As discussions with the EU are ongoing and the government prepares for the potential of a no-deal Brexit, businesses remain cautious of over spending on wage increases and job creation, according to the latest ICAEW economic forecast.

November 2018

Following a weak start to 2018, the UK economy has seen a slight pick-up due to the weather and the World Cup. However, ICAEW predicts GDP growth will remain unchanged at 1.3% for the year.

Business investment grew by just 0.5% on the quarter in Q2 2018 and evidence from the ICAEW Business Confidence Monitor (BCM)™ suggests companies are expected to become even more cautious in coming months.

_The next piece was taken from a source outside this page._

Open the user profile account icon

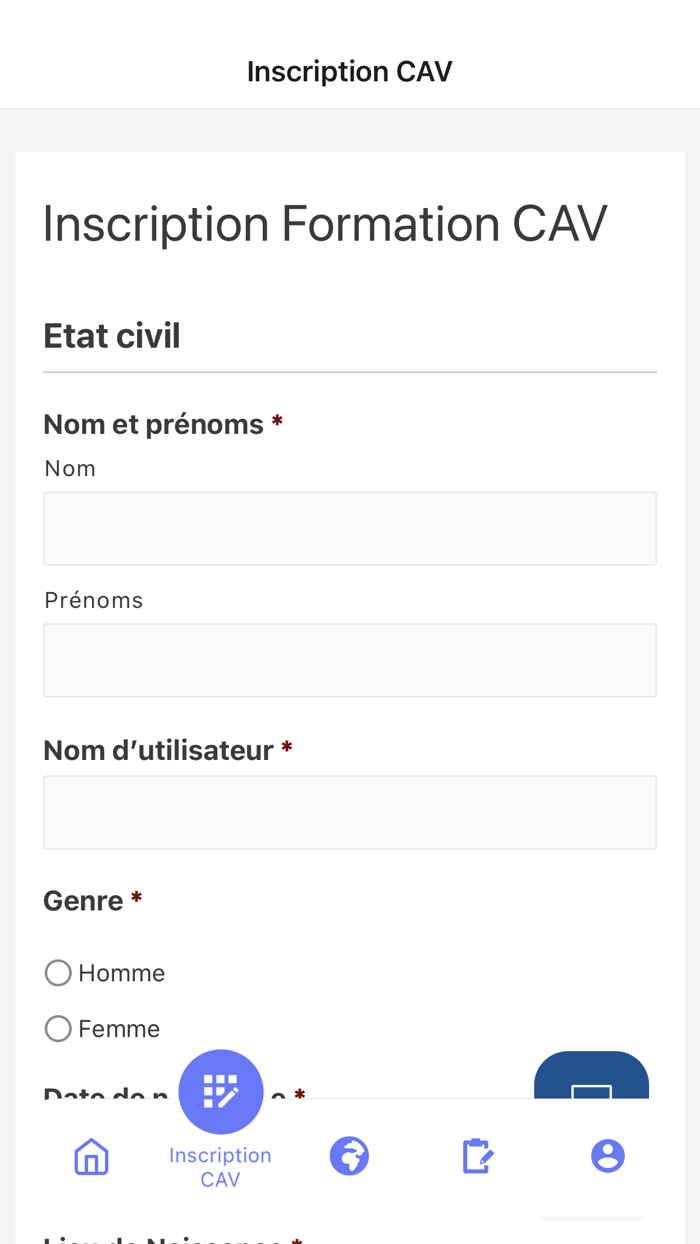coord(608,1155)
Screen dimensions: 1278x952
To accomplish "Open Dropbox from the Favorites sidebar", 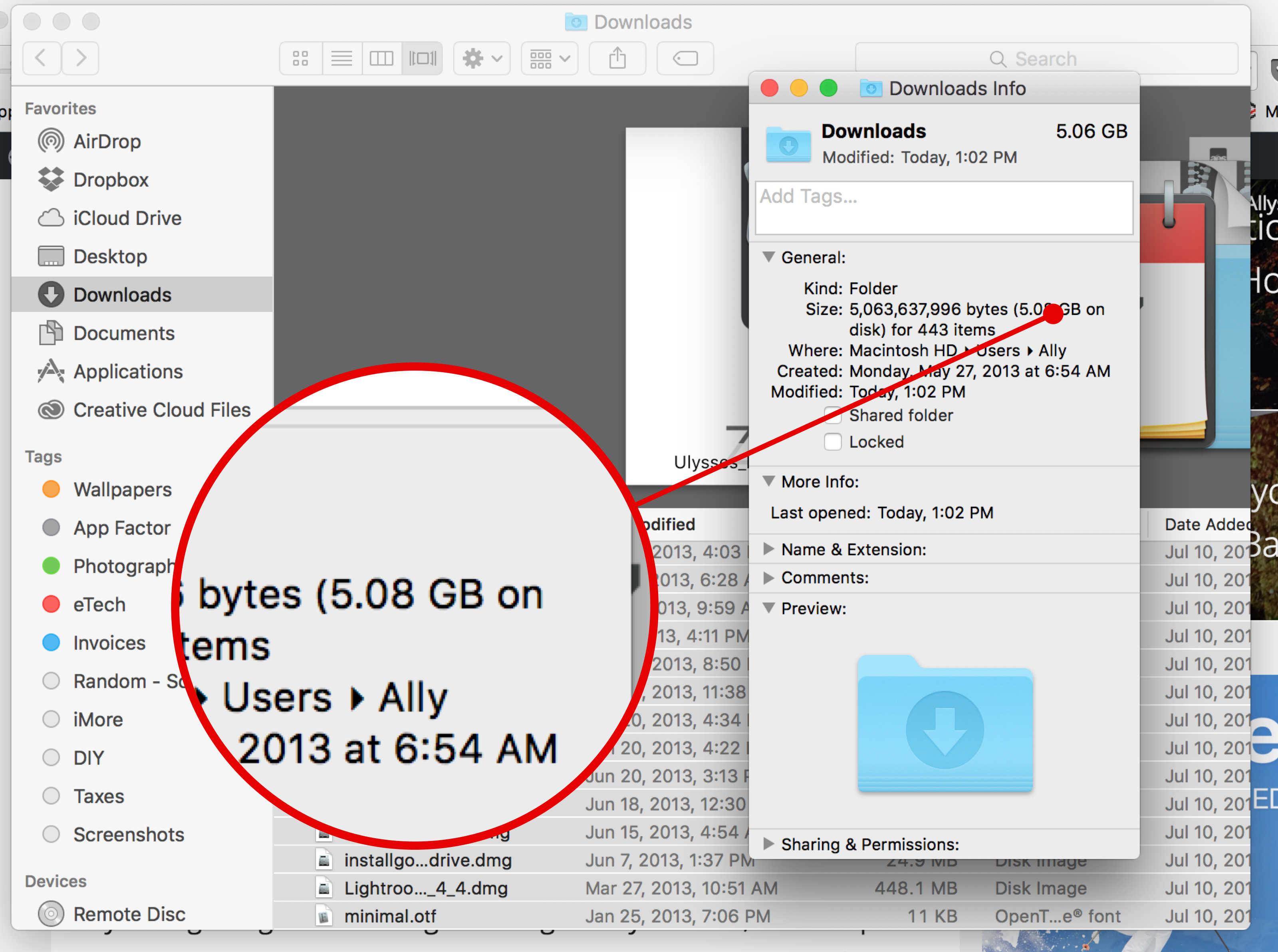I will point(111,180).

One driving force behind the reluctance to invest is uncertainty surrounding the UK’s future relationship with Europe after withdrawing from the EU.

ICAEW Chief Executive Michael Izza said: “Brexit has been restricting business growth since the referendum in 2016, and with the potential of a no-deal exit, businesses don’t expect any comforting news in the immediate future. It is likely that these unpredictable factors will result in business investment growth remaining modest for the foreseeable future.

Forecast details

  • GDP growth in 2018 forecast at a sluggish 1.3% but modest improvement expected in 2019. The economy gathered pace in Q2 2018 growing by 0.4% on the quarter, in line with the ICAEW BCM forecast, with domestic demand showing improvement. But monthly data suggest a cooling during the summer. ICAEW predicts GDP growth of 0.3% for Q3 2018, and 1.3% for the year overall. Easing inflation, which will help households, and a gradual strengthening in investment, should help growth to 1.5% in 2019 – still well below the pre-2016 average.
  • Only a slight pick-up in business investment in store for next year. Investment spending rebounded modestly in Q2 2018, but only offsetting the fall the previous quarter. Evidence from our BCM suggests companies remain cautious over investment in capital, Research & Development (R&D) and staff development. But fundamental financial conditions remain good, and we expect a modest acceleration in investment from 2018 (1% growth) into 2019 (2.3%).
  • Job creation starts to cool, and wages unlikely to accelerate substantially. Latest labour market data shows employment growth slowing, even as the unemployment rate fell to an historic low. However, the introduction of Universal Credit in Q2 has made interpreting labour market data around this period difficult. ICAEW forecasts a slowdown in employment growth to 0.5% in 2019 (half the pace of 2018), and a modest pickup in wage growth (to 2.9%, up 0.4 percentage points versus 2018).